* **The task**: Nothing in the records may change when you print them out again.

────────

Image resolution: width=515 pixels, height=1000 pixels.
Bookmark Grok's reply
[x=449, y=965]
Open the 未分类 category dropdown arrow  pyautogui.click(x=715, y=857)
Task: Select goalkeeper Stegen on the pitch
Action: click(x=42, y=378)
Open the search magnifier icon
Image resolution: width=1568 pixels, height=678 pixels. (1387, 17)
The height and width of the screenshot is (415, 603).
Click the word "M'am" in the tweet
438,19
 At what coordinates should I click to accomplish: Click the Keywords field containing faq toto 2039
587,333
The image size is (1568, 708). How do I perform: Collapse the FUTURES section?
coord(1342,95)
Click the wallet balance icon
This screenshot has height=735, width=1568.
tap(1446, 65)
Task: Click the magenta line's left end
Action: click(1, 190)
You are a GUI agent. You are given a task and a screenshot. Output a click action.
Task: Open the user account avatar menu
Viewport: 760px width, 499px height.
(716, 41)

────────

* **Expected answer**:
Image resolution: width=515 pixels, height=1000 pixels.
Bookmark Grok's reply
[x=449, y=965]
Open the 未分类 category dropdown arrow  pyautogui.click(x=715, y=857)
Task: Select goalkeeper Stegen on the pitch
Action: click(x=42, y=378)
Open the search magnifier icon
Image resolution: width=1568 pixels, height=678 pixels. (1387, 17)
The height and width of the screenshot is (415, 603).
Click the word "M'am" in the tweet
438,19
 At what coordinates should I click to accomplish: Click the Keywords field containing faq toto 2039
587,333
The image size is (1568, 708). How do I perform: Collapse the FUTURES section?
coord(1342,95)
Click the wallet balance icon
This screenshot has height=735, width=1568.
tap(1446, 65)
Task: Click the magenta line's left end
Action: click(1, 190)
You are a GUI agent. You are given a task and a screenshot. Output a click action.
Task: Open the user account avatar menu
Viewport: 760px width, 499px height.
(716, 41)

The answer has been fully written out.